- [Required action]: From the text about the New York City Department of Health and Mental Hygiene Police, write out word for word the part that opens with the words containing "The New York City Department" and closes with "NYC Charter (law).".

The New York City Department of Health and Mental Hygiene Police is responsible for providing on-site security services at the 5 New York City Health and Mental Hygiene clinics operated by the New York City Board of Health.

The New York City Police Department respond to all incidents that occur at NYC department of Health and Mental Hygiene facilities, they are the primary Policing and investigation agency within the New York City as per the NYC Charter (law).

Power and authority
New York City Health and Mental officers are classified as a NYC Special Officer and are appointed in connection with their special duties of employment, and such designation confers limited Peace Officer powers upon the employee pursuant to New York State Criminal Procedure Law § 2.10(27). 

The exercise of these powers is limited to the employee's geographical area of employment and only while such employee is actually on duty, as listed in Chapter 13 subsection (C): Special Patrolmen.

Equipment
NYC Health and Metal hygiene Special Officer are prohibited by New York State Law (Criminal Procedure Law) to use or carry a firearm, but do carry a Baton, handcuffs, a flashlight, a radio that is directly linked to other officers, and a Bullet-resistant vest.

- [Data section]:

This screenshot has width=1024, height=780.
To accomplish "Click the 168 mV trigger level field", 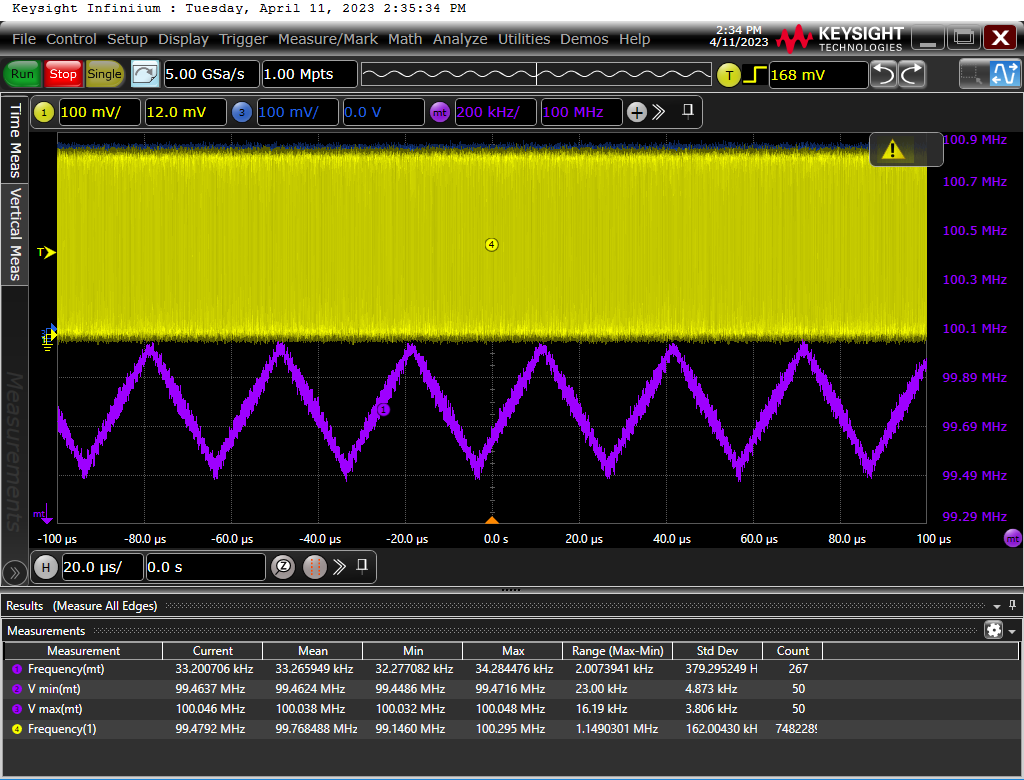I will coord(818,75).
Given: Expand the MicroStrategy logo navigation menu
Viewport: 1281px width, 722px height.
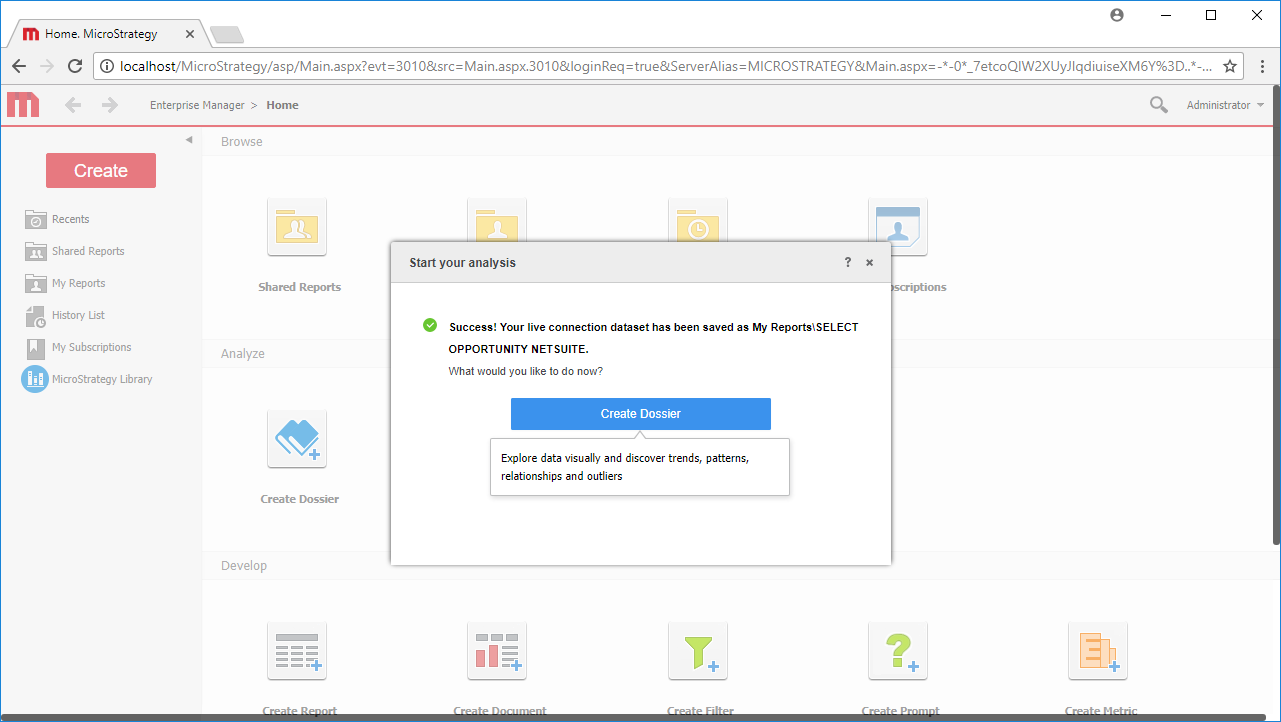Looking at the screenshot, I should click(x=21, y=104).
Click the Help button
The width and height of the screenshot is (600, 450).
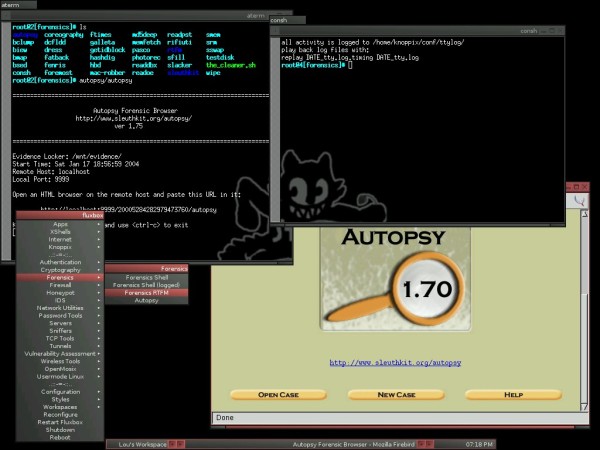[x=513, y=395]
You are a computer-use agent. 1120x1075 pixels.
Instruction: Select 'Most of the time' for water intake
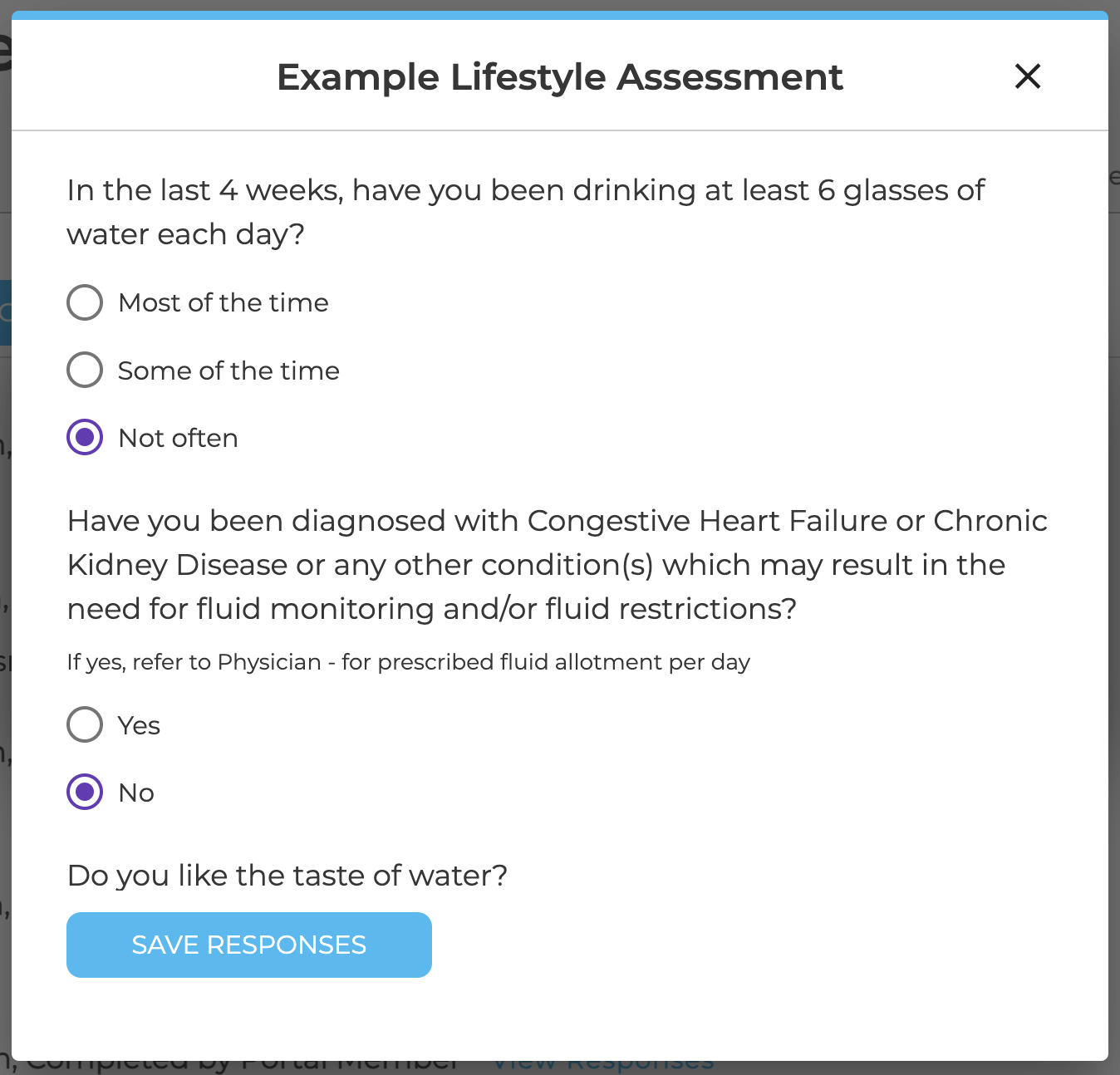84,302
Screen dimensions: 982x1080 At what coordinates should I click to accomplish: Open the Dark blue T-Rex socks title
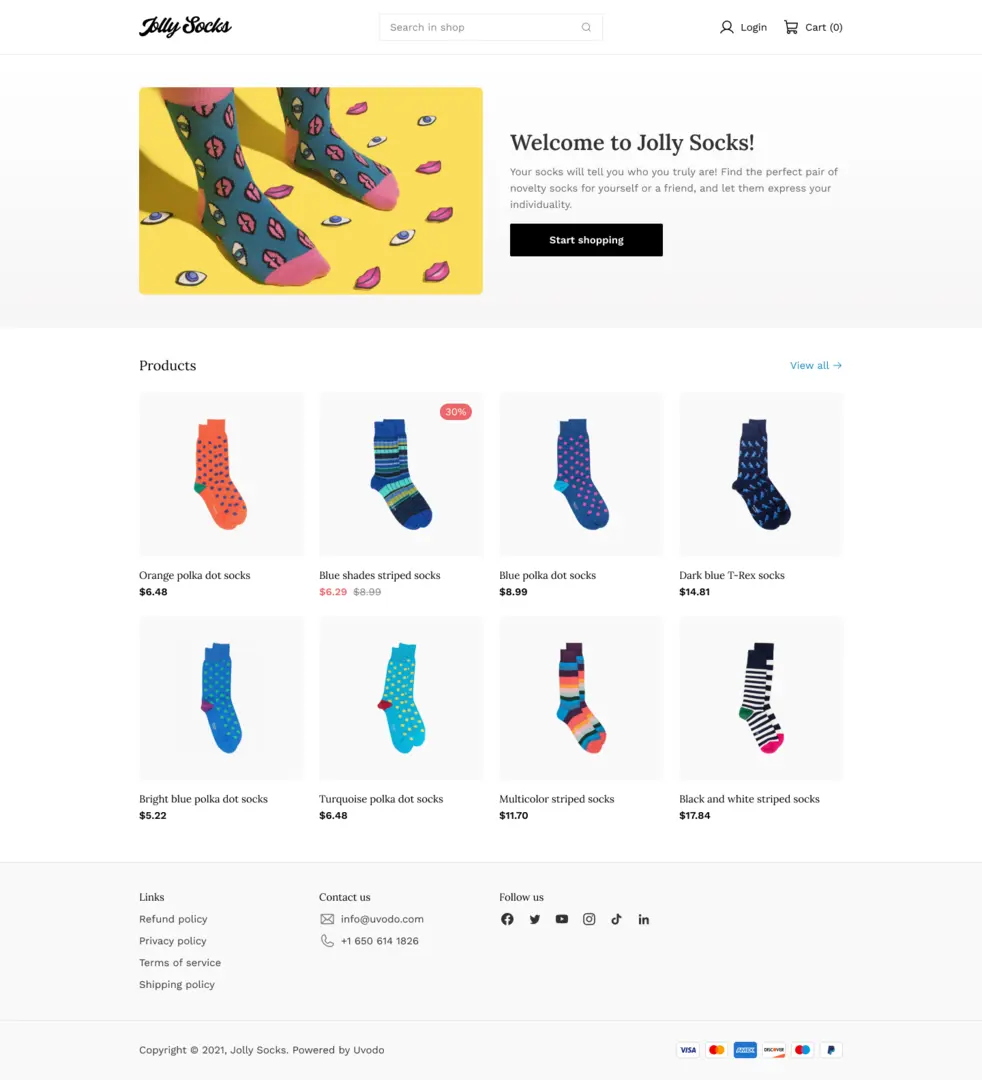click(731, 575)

- [Response box]:
The New York City Department of Health and Mental Hygiene Police is responsible for providing on-site security services at the 5 New York City Health and Mental Hygiene clinics operated by the New York City Board of Health.

The New York City Police Department respond to all incidents that occur at NYC department of Health and Mental Hygiene facilities, they are the primary Policing and investigation agency within the New York City as per the NYC Charter (law).